Point defects are a type of defect in solid materials where there are irregularities or deviations from the ideal atomic arrangement at a single point within the crystal lattice. They are further classified as follows

  • Vacancy Defects: Atoms or ions absent from their normal lattice positions are known as vacancy defects. Thermal vibrations or atom loss during crystal formation may cause this effect
  • Interstitial Defects: Atoms or ions move to the interstitial sites leaving normal lattice sites are known as interstitial defects. Smaller atoms or ions may do this in the crystal lattice.
  • Substitutional Defects: Substitutional defects are when one type of atom or ion is substituted for another.
  • Frenkel Defect: It is a type of point defect commonly found in ionic solids.

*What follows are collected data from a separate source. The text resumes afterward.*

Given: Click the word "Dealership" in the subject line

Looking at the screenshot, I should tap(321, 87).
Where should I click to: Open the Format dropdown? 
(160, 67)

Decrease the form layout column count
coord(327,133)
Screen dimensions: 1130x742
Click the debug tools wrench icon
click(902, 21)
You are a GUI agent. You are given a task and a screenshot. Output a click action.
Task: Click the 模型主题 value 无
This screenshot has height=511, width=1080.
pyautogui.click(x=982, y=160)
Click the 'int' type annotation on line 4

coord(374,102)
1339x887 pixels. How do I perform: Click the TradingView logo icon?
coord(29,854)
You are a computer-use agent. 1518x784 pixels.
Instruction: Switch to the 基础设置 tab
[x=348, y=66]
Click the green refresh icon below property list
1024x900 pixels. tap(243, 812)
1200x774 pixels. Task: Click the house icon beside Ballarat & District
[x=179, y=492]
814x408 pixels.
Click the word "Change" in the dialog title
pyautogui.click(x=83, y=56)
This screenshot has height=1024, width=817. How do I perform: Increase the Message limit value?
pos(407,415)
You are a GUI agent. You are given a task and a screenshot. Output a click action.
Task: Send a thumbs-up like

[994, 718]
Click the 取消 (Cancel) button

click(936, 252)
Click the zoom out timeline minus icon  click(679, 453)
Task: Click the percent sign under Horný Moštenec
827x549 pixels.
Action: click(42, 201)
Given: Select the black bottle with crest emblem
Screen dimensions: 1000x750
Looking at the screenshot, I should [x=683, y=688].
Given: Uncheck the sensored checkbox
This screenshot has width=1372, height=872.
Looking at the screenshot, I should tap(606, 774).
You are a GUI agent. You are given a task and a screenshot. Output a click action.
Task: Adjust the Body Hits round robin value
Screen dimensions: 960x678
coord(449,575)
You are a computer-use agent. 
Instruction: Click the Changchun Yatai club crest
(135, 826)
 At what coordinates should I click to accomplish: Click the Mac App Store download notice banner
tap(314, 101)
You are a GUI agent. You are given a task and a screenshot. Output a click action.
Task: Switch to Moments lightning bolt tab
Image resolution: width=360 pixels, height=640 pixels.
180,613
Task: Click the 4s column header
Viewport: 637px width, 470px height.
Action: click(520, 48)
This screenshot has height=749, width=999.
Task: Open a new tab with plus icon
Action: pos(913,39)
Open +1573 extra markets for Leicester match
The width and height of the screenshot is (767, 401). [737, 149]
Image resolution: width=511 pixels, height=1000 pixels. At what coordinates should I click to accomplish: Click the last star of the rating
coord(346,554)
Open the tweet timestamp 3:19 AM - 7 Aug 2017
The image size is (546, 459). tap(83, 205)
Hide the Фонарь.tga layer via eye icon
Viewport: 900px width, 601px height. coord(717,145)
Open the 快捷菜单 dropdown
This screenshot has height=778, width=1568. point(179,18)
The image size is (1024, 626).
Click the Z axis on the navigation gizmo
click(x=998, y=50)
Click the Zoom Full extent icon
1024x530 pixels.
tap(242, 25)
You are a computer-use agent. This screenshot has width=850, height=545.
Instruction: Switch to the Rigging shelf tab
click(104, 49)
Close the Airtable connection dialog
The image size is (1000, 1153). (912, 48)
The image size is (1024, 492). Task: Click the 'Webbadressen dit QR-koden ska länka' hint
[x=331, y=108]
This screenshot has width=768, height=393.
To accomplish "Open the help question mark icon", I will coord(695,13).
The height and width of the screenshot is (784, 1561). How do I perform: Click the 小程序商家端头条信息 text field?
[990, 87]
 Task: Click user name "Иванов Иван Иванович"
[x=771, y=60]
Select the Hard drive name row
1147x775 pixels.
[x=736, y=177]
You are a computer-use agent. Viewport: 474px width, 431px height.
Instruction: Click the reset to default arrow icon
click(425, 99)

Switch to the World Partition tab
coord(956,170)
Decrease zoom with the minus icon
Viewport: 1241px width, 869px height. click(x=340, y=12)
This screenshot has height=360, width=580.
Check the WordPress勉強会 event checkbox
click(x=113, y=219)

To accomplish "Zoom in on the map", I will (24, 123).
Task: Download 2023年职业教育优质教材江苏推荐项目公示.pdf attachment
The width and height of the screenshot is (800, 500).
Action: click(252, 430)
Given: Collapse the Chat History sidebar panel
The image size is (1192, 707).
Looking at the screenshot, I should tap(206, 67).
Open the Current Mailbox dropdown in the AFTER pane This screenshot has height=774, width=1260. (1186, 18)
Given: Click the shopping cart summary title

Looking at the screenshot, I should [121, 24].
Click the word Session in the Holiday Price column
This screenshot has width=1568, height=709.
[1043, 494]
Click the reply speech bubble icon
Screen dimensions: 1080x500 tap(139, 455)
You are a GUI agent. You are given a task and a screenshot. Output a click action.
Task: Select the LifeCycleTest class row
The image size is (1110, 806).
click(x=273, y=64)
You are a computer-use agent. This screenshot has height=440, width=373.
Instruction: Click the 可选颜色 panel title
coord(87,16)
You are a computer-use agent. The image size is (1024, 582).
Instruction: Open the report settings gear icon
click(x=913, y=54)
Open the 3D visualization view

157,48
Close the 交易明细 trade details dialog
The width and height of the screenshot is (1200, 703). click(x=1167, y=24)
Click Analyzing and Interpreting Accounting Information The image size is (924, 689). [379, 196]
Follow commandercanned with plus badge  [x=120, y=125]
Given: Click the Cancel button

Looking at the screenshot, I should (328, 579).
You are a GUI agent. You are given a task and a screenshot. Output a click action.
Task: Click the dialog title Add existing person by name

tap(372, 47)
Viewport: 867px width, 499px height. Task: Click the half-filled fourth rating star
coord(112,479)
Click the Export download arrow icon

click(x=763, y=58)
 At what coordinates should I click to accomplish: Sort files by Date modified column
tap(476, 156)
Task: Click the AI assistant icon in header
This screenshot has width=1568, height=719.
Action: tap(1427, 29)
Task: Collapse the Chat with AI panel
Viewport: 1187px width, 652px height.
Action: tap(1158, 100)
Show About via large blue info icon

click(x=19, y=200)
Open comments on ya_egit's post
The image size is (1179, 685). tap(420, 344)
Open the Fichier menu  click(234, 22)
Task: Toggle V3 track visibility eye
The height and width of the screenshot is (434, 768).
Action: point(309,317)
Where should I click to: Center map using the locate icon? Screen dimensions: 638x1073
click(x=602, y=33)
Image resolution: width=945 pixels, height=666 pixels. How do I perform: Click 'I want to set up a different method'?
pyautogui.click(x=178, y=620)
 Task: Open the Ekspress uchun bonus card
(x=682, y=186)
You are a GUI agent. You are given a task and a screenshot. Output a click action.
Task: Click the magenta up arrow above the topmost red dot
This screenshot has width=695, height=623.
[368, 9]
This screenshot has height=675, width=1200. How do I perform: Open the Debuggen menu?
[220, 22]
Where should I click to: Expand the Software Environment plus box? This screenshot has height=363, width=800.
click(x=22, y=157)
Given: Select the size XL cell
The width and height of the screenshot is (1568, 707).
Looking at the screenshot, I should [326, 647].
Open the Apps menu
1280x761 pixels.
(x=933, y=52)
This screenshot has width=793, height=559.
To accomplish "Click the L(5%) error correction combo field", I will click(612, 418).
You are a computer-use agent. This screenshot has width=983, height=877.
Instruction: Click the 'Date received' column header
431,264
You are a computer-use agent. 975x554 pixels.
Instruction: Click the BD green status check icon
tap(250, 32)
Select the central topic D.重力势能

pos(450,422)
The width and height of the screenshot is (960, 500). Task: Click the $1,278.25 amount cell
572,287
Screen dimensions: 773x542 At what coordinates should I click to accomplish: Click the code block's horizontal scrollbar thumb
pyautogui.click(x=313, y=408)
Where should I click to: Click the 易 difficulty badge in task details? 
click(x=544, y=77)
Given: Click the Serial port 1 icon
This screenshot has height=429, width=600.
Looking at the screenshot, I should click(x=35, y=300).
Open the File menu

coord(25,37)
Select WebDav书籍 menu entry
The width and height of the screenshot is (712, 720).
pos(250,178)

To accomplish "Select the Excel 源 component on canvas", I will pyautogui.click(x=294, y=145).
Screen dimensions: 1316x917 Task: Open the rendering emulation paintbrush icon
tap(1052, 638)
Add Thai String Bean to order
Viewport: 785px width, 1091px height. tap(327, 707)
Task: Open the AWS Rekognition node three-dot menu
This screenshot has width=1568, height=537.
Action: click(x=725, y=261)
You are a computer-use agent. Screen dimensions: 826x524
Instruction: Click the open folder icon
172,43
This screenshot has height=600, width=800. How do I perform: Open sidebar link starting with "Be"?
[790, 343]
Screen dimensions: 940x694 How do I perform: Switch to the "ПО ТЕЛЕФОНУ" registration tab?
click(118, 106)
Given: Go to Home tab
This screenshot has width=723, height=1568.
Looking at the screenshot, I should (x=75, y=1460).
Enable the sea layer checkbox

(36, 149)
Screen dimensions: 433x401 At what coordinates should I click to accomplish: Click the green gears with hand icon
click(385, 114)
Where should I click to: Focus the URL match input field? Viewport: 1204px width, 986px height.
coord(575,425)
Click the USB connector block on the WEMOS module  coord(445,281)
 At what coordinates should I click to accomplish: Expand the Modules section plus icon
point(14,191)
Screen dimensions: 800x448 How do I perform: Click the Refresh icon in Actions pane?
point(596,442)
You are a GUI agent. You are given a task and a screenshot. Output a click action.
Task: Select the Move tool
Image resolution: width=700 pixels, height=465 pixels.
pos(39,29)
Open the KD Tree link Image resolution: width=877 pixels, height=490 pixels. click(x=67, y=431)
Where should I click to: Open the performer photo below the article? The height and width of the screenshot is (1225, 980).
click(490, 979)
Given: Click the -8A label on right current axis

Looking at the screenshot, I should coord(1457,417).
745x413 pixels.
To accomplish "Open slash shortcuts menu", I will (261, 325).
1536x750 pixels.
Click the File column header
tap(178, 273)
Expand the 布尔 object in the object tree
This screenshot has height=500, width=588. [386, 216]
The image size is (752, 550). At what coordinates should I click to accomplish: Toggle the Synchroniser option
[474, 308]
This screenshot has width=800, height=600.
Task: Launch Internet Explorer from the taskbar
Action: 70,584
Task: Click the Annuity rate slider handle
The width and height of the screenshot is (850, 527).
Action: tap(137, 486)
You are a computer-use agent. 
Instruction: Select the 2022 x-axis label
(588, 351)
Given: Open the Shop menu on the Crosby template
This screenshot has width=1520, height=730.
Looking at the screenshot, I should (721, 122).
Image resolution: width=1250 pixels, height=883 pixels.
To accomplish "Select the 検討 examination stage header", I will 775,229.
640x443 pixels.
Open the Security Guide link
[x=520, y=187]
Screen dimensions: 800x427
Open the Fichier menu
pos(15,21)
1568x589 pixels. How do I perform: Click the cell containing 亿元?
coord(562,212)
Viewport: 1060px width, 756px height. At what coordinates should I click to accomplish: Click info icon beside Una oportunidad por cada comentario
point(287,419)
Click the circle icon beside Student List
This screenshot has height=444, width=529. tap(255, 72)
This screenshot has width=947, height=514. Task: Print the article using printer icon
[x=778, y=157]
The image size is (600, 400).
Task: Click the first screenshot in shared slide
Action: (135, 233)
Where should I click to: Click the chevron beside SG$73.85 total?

It occurs when an ion is displaced from its normal lattice site into an interstitial site within the crystal lattice, creating both a vacancy and an interstitial defect simultaneously.
  • Schottky Defect: In a Schottky defect, pairs of cation and anion vacancies are created within the crystal lattice.

Related Articles

Difference Between Solid, Liquid, and Gas

Change of State of Matter 

Difference between Crystalline and Amorphous Solids

Molecular Nature of Matter 

Intermolecular Forces

States of Matter

Frequently Asked Questions on Solid State

What is a solid?

A state of matter that is known to have a definite shape and volume, where particles are in a close-packed arrangement.

How many crystal systems are there?

There are seven crystal system

Do ionic solids differ from molecular solids in what ways?

Ionic solids are composed of ions bonded by electrostatic forces while molecular solids are made of discrete molecules connected by intermolecular forces.

Why metals are good conductors of electricity?

Metals have delocalized electrons that can move freely; this, in turn, facilitates highly efficient electronic conduction.

What is an example of a polymorphic solid?

Carbon can be found in various forms like graphite or diamond.

What is difference between the solids and the liquids and gases with reference to shape and volume?

Solids have a fixed shape and volume, while liquids not have fixed shape but have fixed volume, and gases do not have fixed volume and shape

What is the essential difference between the crystalline and the amorphous solids?

Crystalline solids exhibit a highly ordered structure that is repeated, whereas amorphous solids lack the distinct long-range order.